Your objective: Exact copies of the lines from the one with "Task: Click the 剑术姿态 stance requirement icon" through the last line of the entries, and no pictures, make up the answer.

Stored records
###
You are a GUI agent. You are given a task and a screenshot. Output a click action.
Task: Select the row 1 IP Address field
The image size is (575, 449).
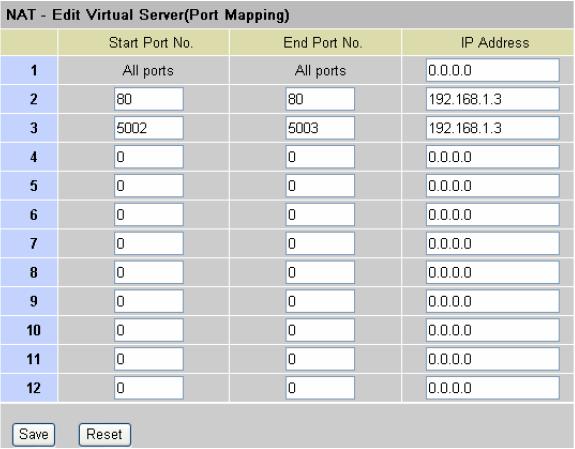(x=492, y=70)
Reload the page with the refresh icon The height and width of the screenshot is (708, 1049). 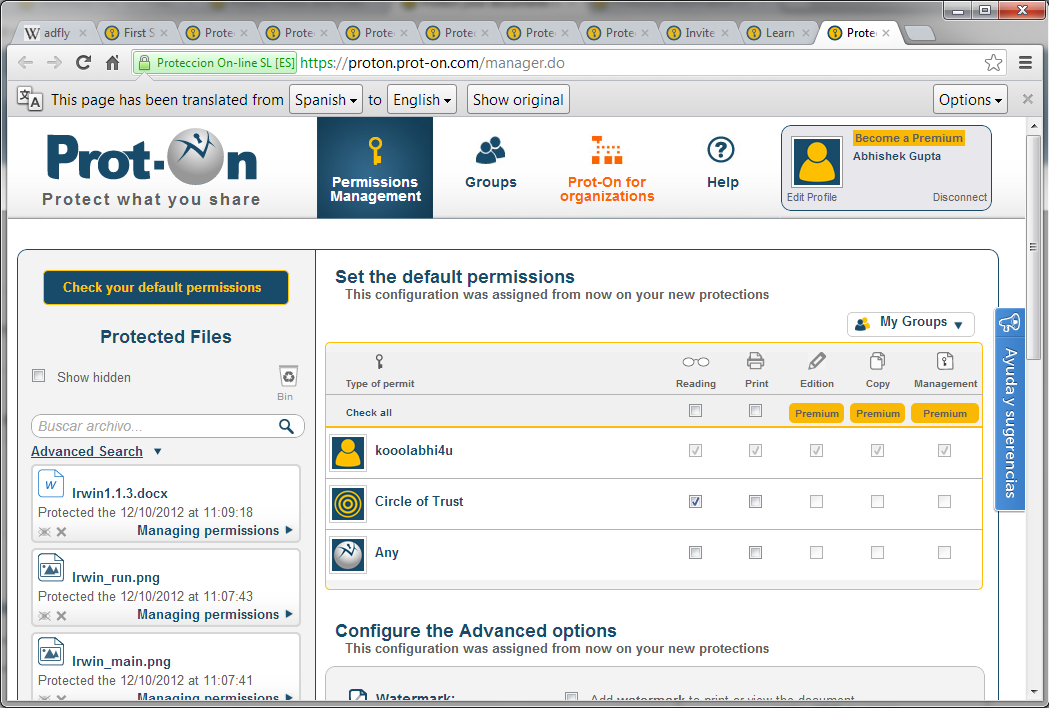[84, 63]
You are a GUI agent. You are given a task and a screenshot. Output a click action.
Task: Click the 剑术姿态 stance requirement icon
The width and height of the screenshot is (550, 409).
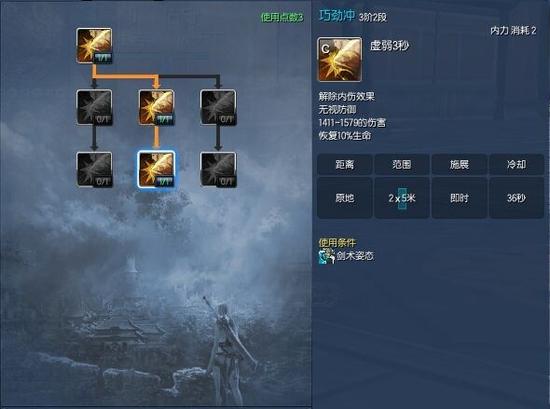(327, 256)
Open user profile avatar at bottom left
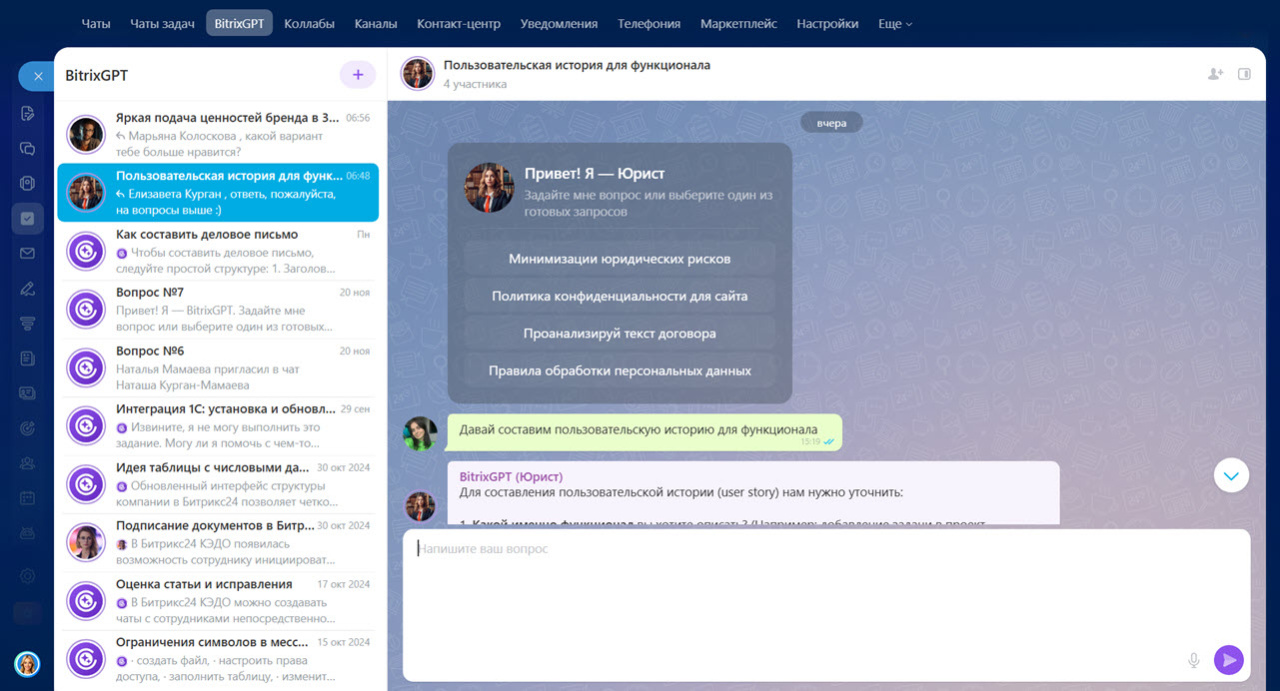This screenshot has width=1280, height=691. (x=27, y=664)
###
The answer:
Task: Click the 剑术姿态 stance requirement icon
The width and height of the screenshot is (550, 409).
(327, 256)
Open user profile avatar at bottom left
This screenshot has width=1280, height=691. (x=27, y=664)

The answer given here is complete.